* **SOURCE PASSAGE**
# Whats the best enclosure for a herman tortoise?



## Chelle89 (Jun 1, 2009)

Hi everyone

im buying a herman tortoise this month finaly , cant wait, but i was wondering if anyone can give me some information on the best type of accomodation for them? 

many thanks

Michelle


----------



## Millerlite (Jun 1, 2009)

Outdoor is the best you can give a hermanns. IF indoor tortoise table.


----------



## tortoisenerd (Jun 1, 2009)

Hi Michelle, welcome to the forum! Congrats on the future tort. What age tort are you getting?

Everyone will have their own opinion on tortoise enclosures. I would agree with Millerlite though--outdoors is definitely best, but many of us don't have the weather, so building a suitable indoor enclosure the largest size you can manage while making it as close to their natural habitat is a best alternative. 

A tortoise table in case you don't know is typically a wood enclosure with shorter side, but kinda resembling a box (someone told me my looks like a coffin, lol). Sometimes you can buy one, but they are pretty easy to make, even without tools. I went to Home Depot with some plans I drew up, and told them to cut the boards to specific dimensions based on the lengths and widths they had in stock. My fiance and I nailed them together, tapped in the nails flush, covered the nails with puddy, used some brackets in for extra support, and then we sanded and sealed it. Lots of sites have instructions, or you can search to buy one depending on where you live. I also lined in with shower pan liner, although pond liner or a heavy duty shower curtain works well. I actually did it custom to go right on top of a dining room buffet cabinet so we have storage and it's out of the way. Also, little Trevor is in the center of the action! he has 8 square feet to roam, and we'll add on a second story later on.

* **SUPPLIED DATA**
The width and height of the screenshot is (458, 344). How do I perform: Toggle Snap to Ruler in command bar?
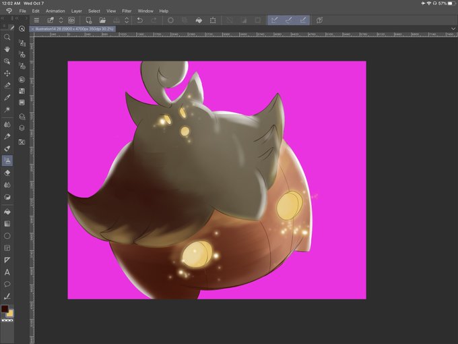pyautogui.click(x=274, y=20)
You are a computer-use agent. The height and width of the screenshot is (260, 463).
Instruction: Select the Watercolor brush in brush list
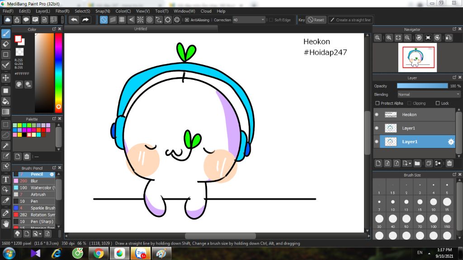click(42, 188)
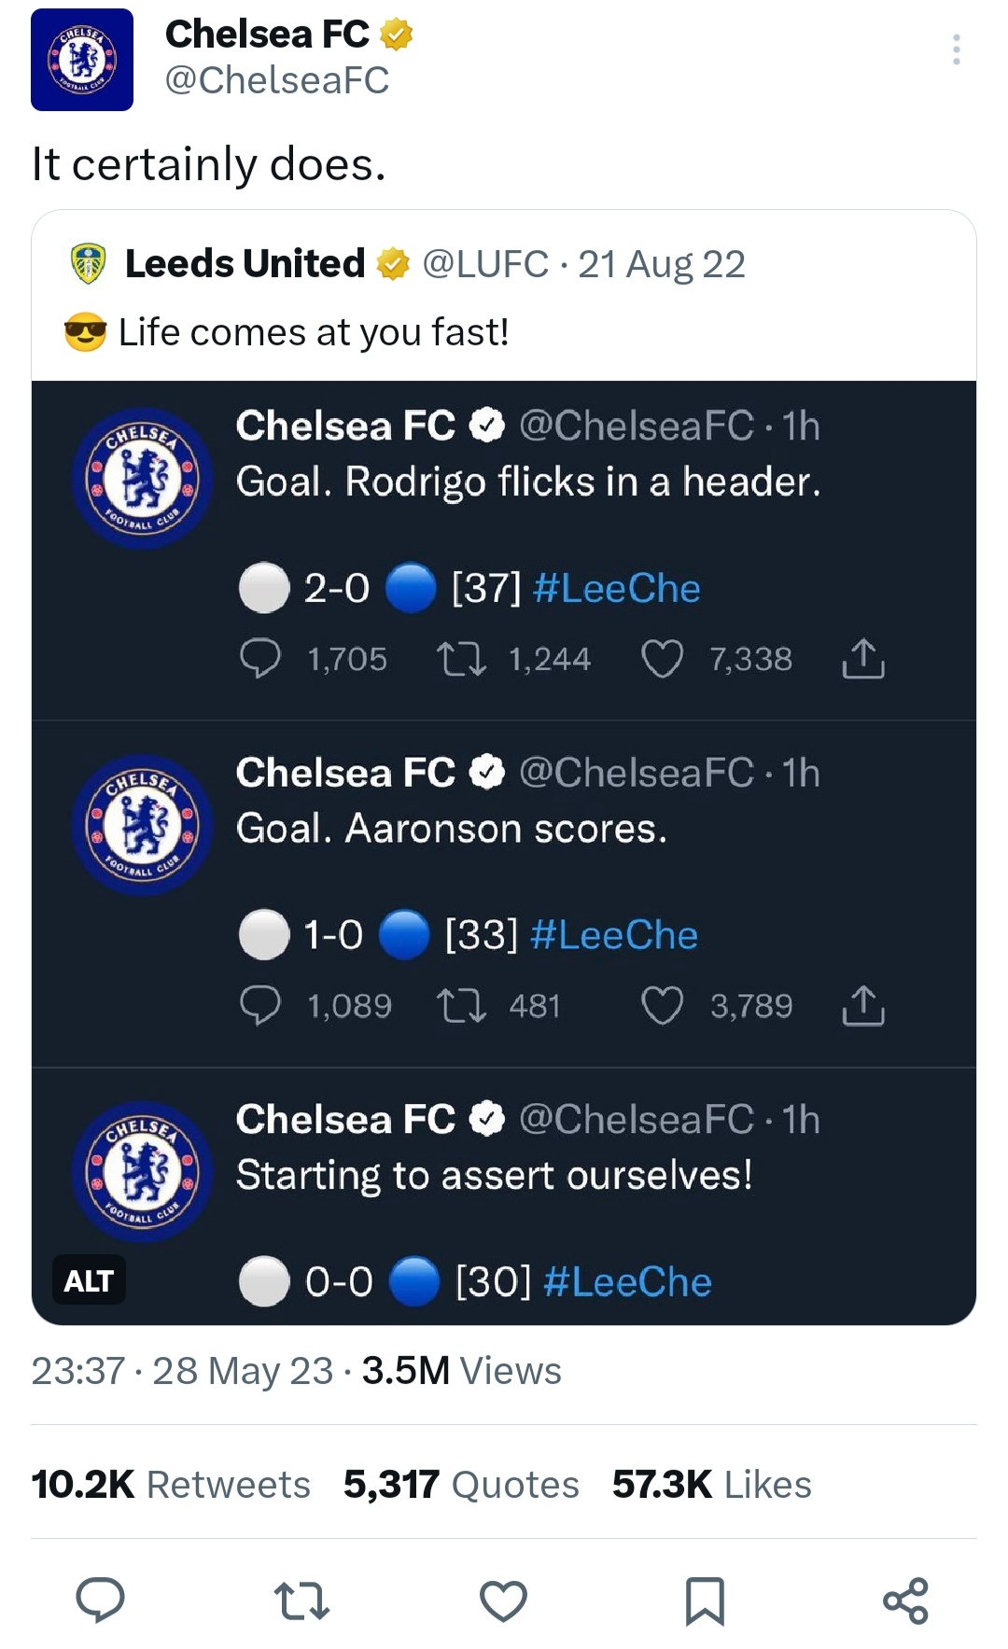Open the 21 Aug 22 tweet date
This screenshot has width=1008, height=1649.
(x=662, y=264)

* **SHORT TASK**
Can you quote, word for word, the part of the tortoise enclosure thread that opens with the words containing "im buying a" and closes with "indoor tortoise table."?

* **ANSWER TO THIS PROBLEM**
im buying a herman tortoise this month finaly , cant wait, but i was wondering if anyone can give me some information on the best type of accomodation for them? 

many thanks

Michelle


----------



## Millerlite (Jun 1, 2009)

Outdoor is the best you can give a hermanns. IF indoor tortoise table.